纪年体重在记事,因而,用纪年体写成的史书无一例外都是地道的政治史、军事史。这个传统我们自然都很熟悉,比如修西底德之后的色诺芬(续修西底德)、波利比阿(罗马共和史40卷,后35卷为残篇)、波赛东尼乌斯(续波利比阿)、萨鲁斯特(卡提林政变史、优古达战争史、罗马共和史残篇)、凯撒大帝(两部战争日记)、卢坎(“后三头”内战史,以诗体写成)、帝奥卡西乌斯(罗马通史)、普洛克比乌斯(拜占庭东罗马史)、弗拉维约瑟夫(罗马治下的犹太人史)、阿彼安(罗马征服史和内战史)、阿里安(亚历山大史)、李维(罗马共和史)、塔西陀(罗马帝国史),马基利努斯(罗马帝国,续塔西陀)以及近代文艺复兴时期的布鲁尼(佛罗伦萨史)、马基雅维里(佛罗伦撒史)、贵恰尔蒂尼(佛罗伦萨史、意大利史)、霍特曼(法兰克史)等等。这个史转传统气度很恢宏。如果把西方文明比作一个政体,那幺,这个传统可谓是这个政体的宪法。其实,政治史撰的根本作用就是为一国文明理出来一个秩序,换言之,就是为一国文明立法。大凡政治史撰家似乎都具有为民族立法(比如编订《旧约摩西五经》的犹太“文士”以斯拉)乃至为万民立法(比如修西底德)的意图。
(4)考古体及其流变
与此不同,考古体的史撰发展显得更隐秘,希罗多德之后,最伟大的该是罗马人瓦罗(Varro)。他也可能是文艺复兴以前西方历史上最博学的人。他的百科全书式的巨著《人事神事考古》(Antiquitates rerum divinarum et humanarum)无所不包,据说是对古代希腊罗马文明的集成性的记录和总结。后来的基督教拉丁教父奥古斯丁的《上帝城》就是对瓦罗这部书的引用、抄袭、改编、和大批判。据马基雅维里不怀好意的考证,教皇格里高利一世为了掩盖圣奥古斯丁的抄袭恶名,下令把世间所存的瓦罗著作全部焚烧。后人关于瓦罗的著述因而主要是从《上帝城》里爬疏出来的。瓦罗被焚在文艺复兴以后的西方人看来是西方文明的最大灾难之一;但是,反过来想想,教皇烧书,不也是为了维护一种文明吗?文明究竟是什么?广义的“文人”写的书在一个文明整体秩序中究竟有什么地位?或许“焚书”事件能够提示一些答案也未可知。

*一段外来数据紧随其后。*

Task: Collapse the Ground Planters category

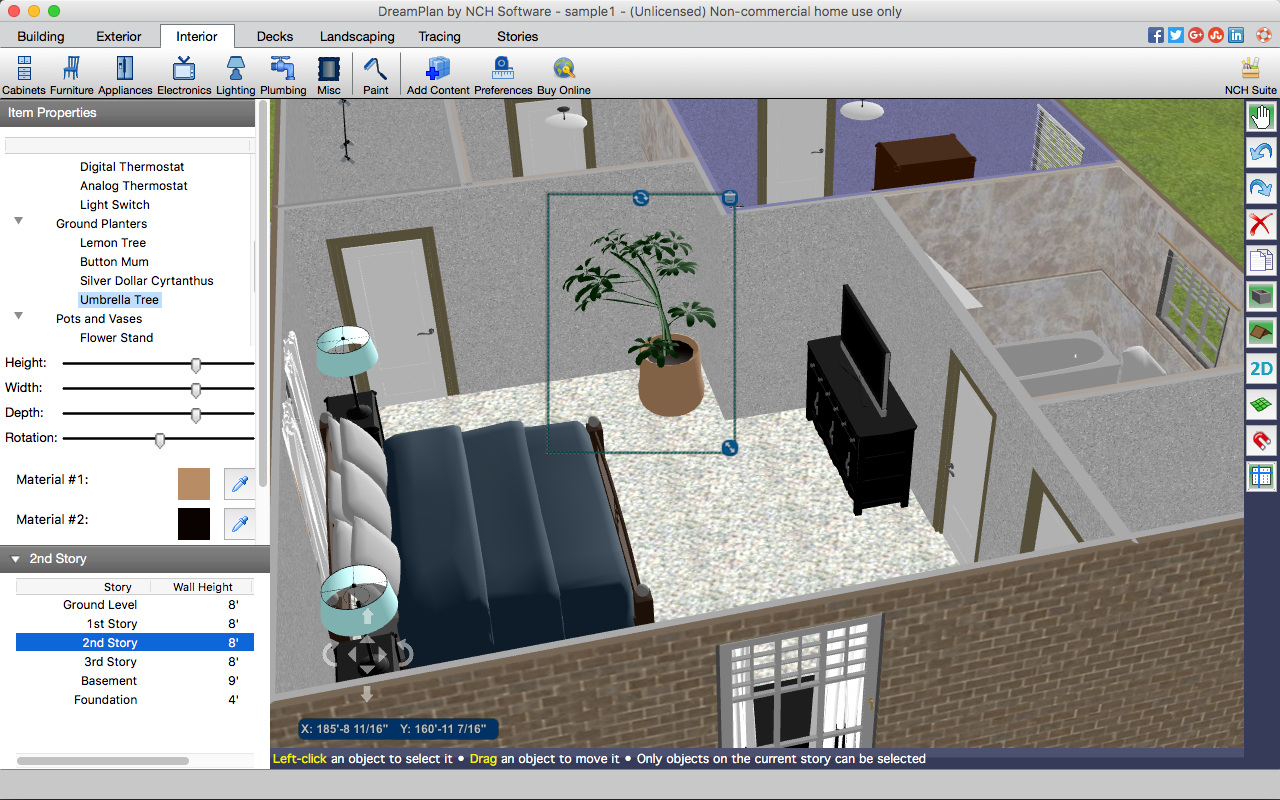Action: (x=18, y=221)
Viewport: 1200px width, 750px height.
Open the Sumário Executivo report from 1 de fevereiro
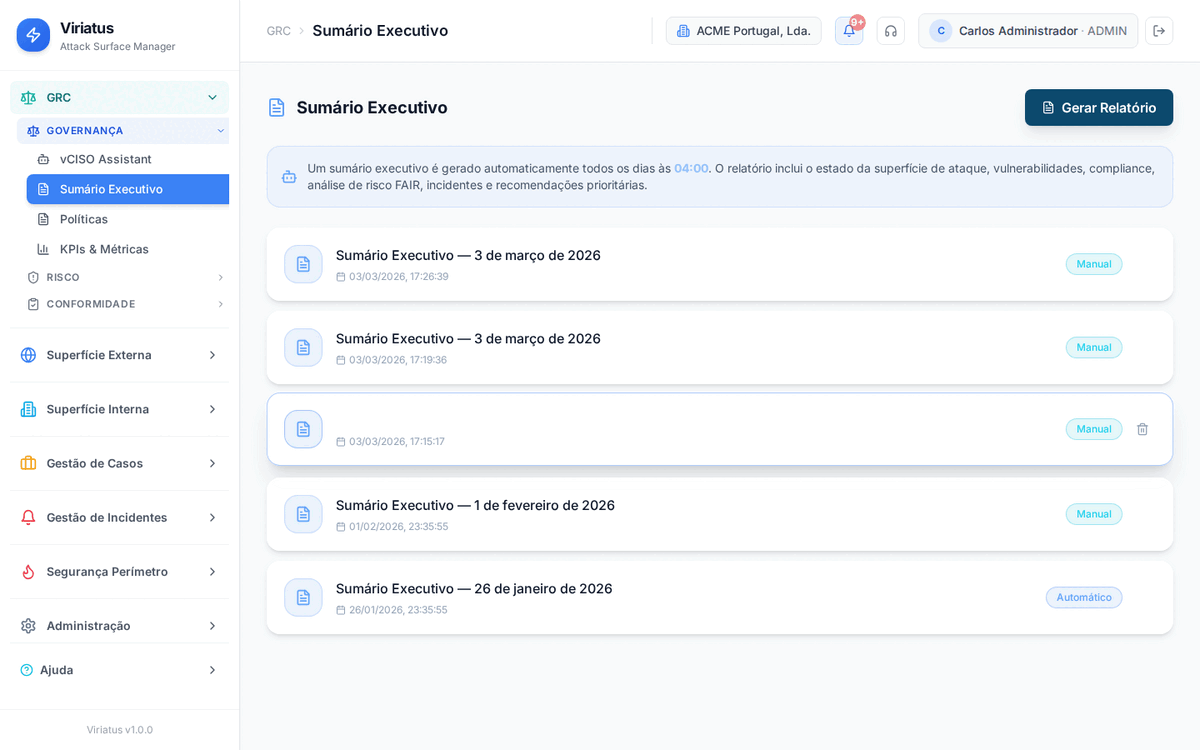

除了瓦罗,考古体的史撰范本还有比如哈利卡尼索斯的帝俄尼索斯(罗马考古)、底西雅斯(波斯考古)、约瑟夫(犹太考古,习《旧约》者必读,史称“第二圣经”)、斯特拉波(欧、亚、非三大陆历史地理考古)、帝奥弗拉斯图(植物学考古)、老普林尼(博物考古)等等。在现代,则有我们非常熟悉的法国伏尔泰的文明史、风俗史、瑞士大学者布克哈特(拜占庭、希腊、意大利考古)、蒙森(罗马考古)、韦罗默维茨(希腊古典文学、宗教考古)、德洛伊森(希腊和犹太史考古)、法国的古朗热(希腊政治宗教制度考古)等等。这是一群博学的巨人。在他们和他们的传统后面,我们应该能看到比如《宗教社会学》的作者韦伯(Max Weber),但比较起来,韦伯的的单薄确像个孤儿。韦伯的学术史意义在于把考古体历史研究导入社会学领域。在这一点,他类似于法国的同行社会学家涂尔干,后者同样是在大史家古朗热(Fustel de Coulanges)的门下另辟社会学蹊径。这个“考古”传统在18-19世纪德国很发达,以至于意大利人都要到德国去学古代罗马史。这个时期的古典研究是文艺复兴传统在德国的延续,但显然有点迟到了。其在学术价值上似乎不输于意大利、法国、英国等民族早已完成的文艺复兴,但在这个时期,德国的“政治文明”恰恰最低落,文艺复兴时期意大利、英国、法国等学者的第一问题即“古典人文研究和政治”的问题在19世纪德国似乎从来没有出现。——19世纪的德国仍然沉浸在“神圣罗马帝国”的残梦里,把欧洲其它国家成功导入现代政治文明秩序的古典“共和”理想,从来没有在德国生根发芽。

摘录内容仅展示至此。